Furthermore, the long-term aim of the BMBF-funded Project Phage4Cure is to establish bacteriophages as drugs in the fight against bacterial infections and as such gain legal authorisation as medicinal products in a variety of dosage forms for different indications.
Immunization is the most important prophylactic strategy used worldwide to prevent invasive bacterial diseases. However, existing polysaccharide vaccines are subject to several limitations. An innovative chemical method recently established by our collaborator now enables the rapid synthesis of structurally defined oligosaccharide antigens with optimized immunogenic properties based on the binding specificities and structural features of protective antibodies (Seeberger PH et al. Curr Opin Chem Biol 2009). Together with our collaborators, we are currently evaluating highly promising vaccine candidates for their immunostimulatory and -protective capacity in preclinical in vitro and in vivo studies
Ventilator induced lung injury
In acute respiratory failure, mechanical ventilation (MV) is a life saving treatment without alternatives. One third of all patients in intensive care units worldwide are receiving MV. However, particularly in preinjured lungs even minimal MV-associated physical stress is translated into biological signals of inflammation, evoking ventilator-induced lung injury (VILI). VILI is characterized by liberation of cytokines, recruitment of leukocytes to the lung and increased lung permeability, consecutively resulting in lung edema, surfactant dysfunction, impaired lung compliance and deterioration of pulmonary gas exchange. As the necessity to guarantee sufficient gas exchange limits a further substantial reduction of tidal volumes, new adjuvant pharmacological therapies in addition to lung-protective ventilation are needed to prevent VILI. Thus, we aim to enhance the understanding of pathomechanisms underlying VILI in order to develop new therapeutic strategies to limit VILI.
Work by our group showed that infusion of the endogenous peptide Adrenomedullin or treatment with simvastatin attenuates VILI in mice (Thorax 2010; Crit Care 2010; PloS One 2012; Crit Care 2014).
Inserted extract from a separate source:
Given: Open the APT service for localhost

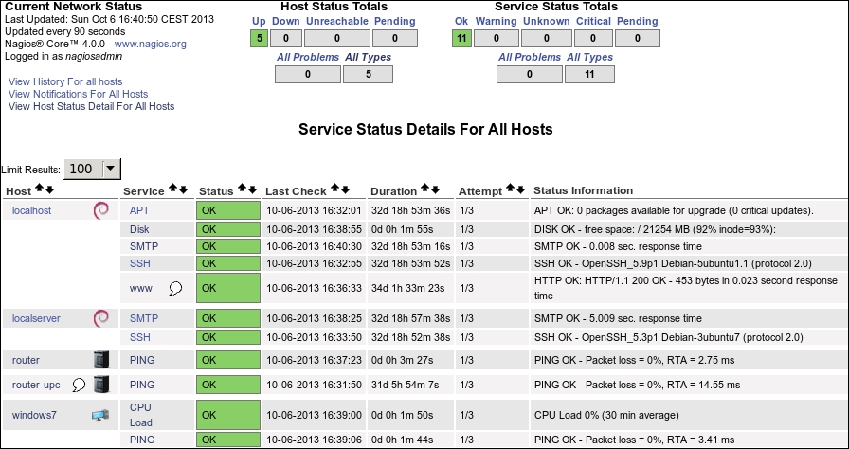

Another approach is to explore the mechanisms by which the circadian rhythm influences innate immune response to MV.
We established the first mouse video-bronchoscope worldwide (Am J Resp Cell Mol Biol 2014) to enable for localized allergen challenge and repetitive analysis, and to reduce animal numbers. Our specific interest lies in the development of novel therapies by investigating different models of acute and chronic airway inflammation. Recently, we found that inhibition of spleen tyrosine kinase improved the main hallmarks of asthma, namely airway (hyper-) responsiveness, allergic airway inflammation and airway remodeling (Allergy 2017). Another goal is to optimize the long-term effects of allergen-specific immunotherapy e.g. by vitamin D supplementation (J Immunol 2014).
Together with our collaborators, we recently uncovered central mechanisms of hypoxic pulmonary vasoconstriction (Eur Respir J 2017; Proc Natl Acad Sci U S A 2015; J Clin Invest 2012) and established the role of functional autoantibodies in pulmonary arterial hypertension associated with systemic sclerosis (Am J Resp Crit Care Med 2014). Further, we described the development of pulmonary vascular hyperresponsiveness and remodeling due to pulmonary Th2 inflammation (FASEB J 2011; J Allergy Clin Immunol 2009; Eur Resp J 2006). Current research is also focusing on spleen tyrosine kinase as a novel therapeutic target in PH (Am J Respir Crit Care Med 2017;195:A2272).